Thursday, September 9, 2010

A New Semester




I am required to write a multi-movement chamber piece this semester, I initially started with a sketch of three different ideas that were completely unrelated. I showed up to my first lesson with this sketch and told my teacher about it. She didn’t even listen to it...

She challenged me in my new sketch to do three different things,

  1. Come up with an idea and only elaborate on that idea
  • As I shared earlier I had three ideas already

  • she said that working with too many ideas hinders me because I get stuck into making too many decisions



  1. Reduce my sketch ideas to a short score
  • Make all the voices appear on either one or 2 grand Staves

  • She said this would reduce my challenge of decision making to just music



  • Instead of worrying about which pitch the violin should take I would just be thinking about which pitch should be played at all



  1. Think of my piece as a whole, since it is a multi-movement chamber orchestra piece



  • meaning to consider the overall architecture of the piece



  • if you have a fast movement, have a slow one,

  • if you have a movement that really drives, consider having one that paints.

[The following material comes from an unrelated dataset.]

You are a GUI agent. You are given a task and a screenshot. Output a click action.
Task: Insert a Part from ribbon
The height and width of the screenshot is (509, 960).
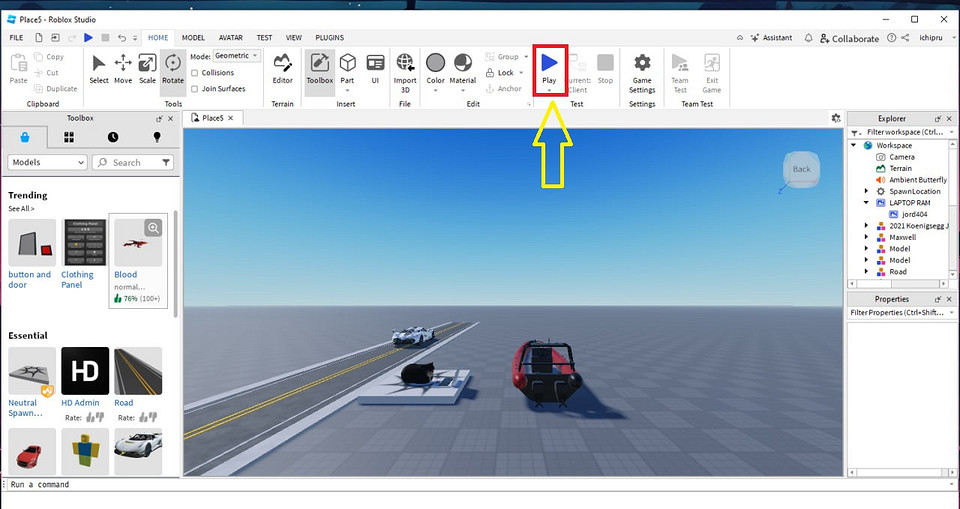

  • Not only do these concepts give variety to the piece, they really allow each section their own property.

My Teacher was very impressed with I how I well I stuck to her criteria, and to be completely honest, so was I. One of my biggest struggles as a composer is to stick with one idea, and elaborate on it. Mostly I just come up with lots of ideas and try to make them all fit together. Which is what I have decided the difference between a songwriter, and a composer is.

The last section that changes to 4/4 is hardly the idea I want to change to, it is just something I put on the end to give me an idea of what I want for the B section of this song.

Since the opening is so strange rhythmically, I decided that perhaps something blocky, and dully predictable would be a good start for where I should go in the B section. I have already changed the idea significantly, but wanted to show my process.

Leanna (my teacher) told me that the unrelenting A5 is debilitating to the piece, especially because the rhythmic value is the same for most of that section.

After saying that she played the section without the A, both of us agreed that it was dull and drab without it; for whatever reason the A is a really driving force.

So we decided that I should just change the rhythmic values to give some type of variation and a less predictable texture.

Anyway, I don’t know if anyone is even reading this, but I think it is good for me to process and document what I am thinking about. Maybe when I am dead people will care.